10/01 Bundes-Verfassungsgesetz (B-VG);
32/02 Steuern vom Einkommen und Ertrag;
32/06 Verkehrsteuern;

Norm

B-VG Art7 Abs1;
EStG 1988 §15 Abs1;
EStG 1988 §29 Z1 idF 1999/I/106;
EStG 1988 §29 Z1 idF 2003/I/071;
VersStG 1953 §1 Abs1;
VersStG 1953 §7 Abs4;

Beachte

Serie (erledigt im gleichen Sinn):2003/15/0006 E 21. April 2005 2004/15/0147 E 19. Mai 2005 2006/14/0035 E 17. Mai 2006 2004/15/0059 E 19. Mai 2005 2004/15/0058 E 19. Mai 2005 2004/15/0145 E 19. Mai 2005

Betreff

Der Verwaltungsgerichtshof hat durch den Vorsitzenden Vizepräsident Dr. W. Pesendorfer und die Hofräte Dr. Sulyok, Dr. Fuchs, Dr. Zorn und Dr. Mairinger als Richter, im Beisein des Schriftführers MMag. Twardosz, LL.M., über die Beschwerde des F in B, vertreten durch Hasch & Partner Anwaltsgesellschaft m.b.H. in 1010 Wien, Börsegasse 12, gegen den Bescheid des unabhängigen Finanzsenates, Außenstelle Feldkirch, vom 14. Mai 2004, Zl. RV/0064-F/03, betreffend Einkommensteuer 2001, zu Recht erkannt:

Spruch

Die Beschwerde wird als unbegründet abgewiesen.

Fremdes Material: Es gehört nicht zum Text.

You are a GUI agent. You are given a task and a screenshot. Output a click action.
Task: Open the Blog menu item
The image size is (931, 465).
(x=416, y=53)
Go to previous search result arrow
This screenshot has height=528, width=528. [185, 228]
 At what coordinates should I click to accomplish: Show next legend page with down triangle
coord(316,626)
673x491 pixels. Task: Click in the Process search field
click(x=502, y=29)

Der Beschwerdeführer hat dem Bund Aufwendungen in der Höhe von EUR 381,90 binnen zwei Wochen bei sonstiger Exekution zu ersetzen.

Begründung

Strittig ist im gegenständlichen Fall die steuerliche Behandlung der Versicherungssteuer im Rahmen eines Rentenversicherungsmodelles. Es handelt sich dabei um eine Konstruktion, bei welcher ein Anleger ein endfälliges Bankdarlehen aufnimmt und einen Teil des Darlehensbetrages (bzw. den ganzen Darlehensbetrag) als Einmalbetrag in eine Rentenversicherung einzahlt. Diese sagt eine sofort beginnende Rente zu. Ein weiterer Teilbetrag des Darlehens (oder Eigenkapital) wird als Einmalerlag in eine Tilgungsversicherung einbezahlt, die am Ende ihrer Laufzeit das zur Rückzahlung des endfälligen Bankdarlehens erforderliche Kapital erwirtschaftet haben soll.

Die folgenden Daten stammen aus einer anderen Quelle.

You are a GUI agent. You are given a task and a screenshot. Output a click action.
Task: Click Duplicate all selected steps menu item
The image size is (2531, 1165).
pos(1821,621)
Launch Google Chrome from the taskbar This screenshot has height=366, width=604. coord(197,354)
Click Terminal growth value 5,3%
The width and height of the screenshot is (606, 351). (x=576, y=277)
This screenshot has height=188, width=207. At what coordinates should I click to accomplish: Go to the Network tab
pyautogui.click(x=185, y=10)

In der Einkommensteuererklärung 2001 erklärte der Beschwerdeführer neben positiven Einkünften aus Gewerbebetrieb und aus Kapitalvermögen negative sonstige Einkünfte nach § 29 Z 1 EStG, hinsichtlich welcher in den Beilagen zur Steuererklärung dargelegt wird, dass sich der Beschwerdeführer am "S.-Modell", einem Rentenversicherungsmodell, beteiligt habe. Die Einnahmen aus diesem Modell seien im Streitjahr mit null S anzusetzen, weil die Rente bis zum Überschreiten des kapitalisierten Wertes im Sinne des § 16 Bewertungsgesetz, das heißt für 15 Jahre (bis 2015) steuerlich unbeachtlich sei. Dem gegenüber seien Werbungskosten in Höhe von S 397.596,94 (Gebühren, Zinsen und Spesen für Darlehen, Darlehensvermittlungsgebühr, Versicherungsvermittlungshonorar sowie Versicherungssteuer) steuerlich zu berücksichtigen.

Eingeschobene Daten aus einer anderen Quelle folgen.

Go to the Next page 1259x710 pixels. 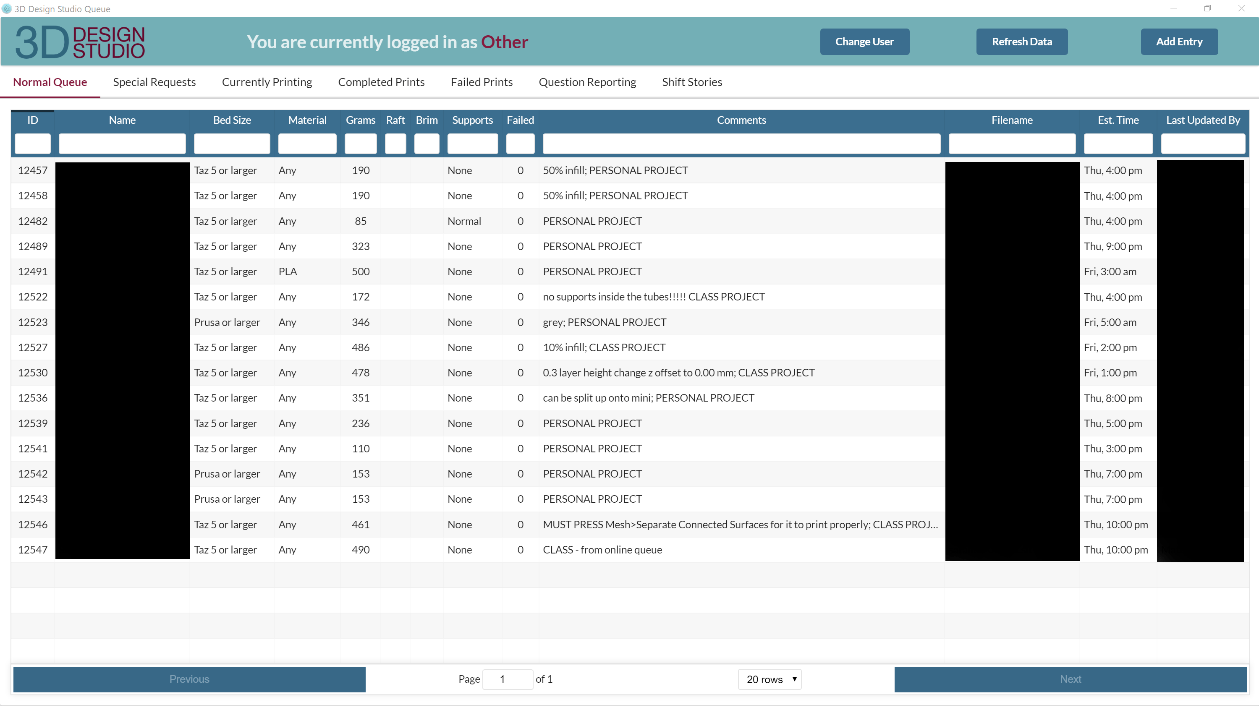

Mit Vorhalt vom 31. Mai 2002 teilte das Finanzamt dem Beschwerdeführer u.a. mit, die einkommensteuerliche Beurteilung habe hinsichtlich der Rentenversicherung einerseits und der Tilgungsversicherung andererseits unterschiedlich zu erfolgen. Da die Versicherungsleistungen aus der Tilgungsversicherung (Kapitalversicherung) nicht steuerbar seien, seien sämtliche damit zusammenhängende Ausgaben nicht abzugsfähig. Dies betreffe Kreditzinsen, Kreditvermittlungs- und Versicherungsvermittlungsgebühren. Hinsichtlich der Rentenversicherung stellten hingegen die Kreditzinsen ebenso wie die Kredit- und Versicherungsvermittlungsgebühren Werbungskosten dar. Es werde um Aufteilung der geltend gemachten Werbungskosten nach diesen Gesichtspunkten ersucht. Die Versicherungssteuer zähle jedenfalls nicht zu den Werbungskosten, weil sie Bestandteil der Versicherungsprämie sei. Gegebenenfalls könne die Versicherungssteuer als Sonderausgabe geltend gemacht werden.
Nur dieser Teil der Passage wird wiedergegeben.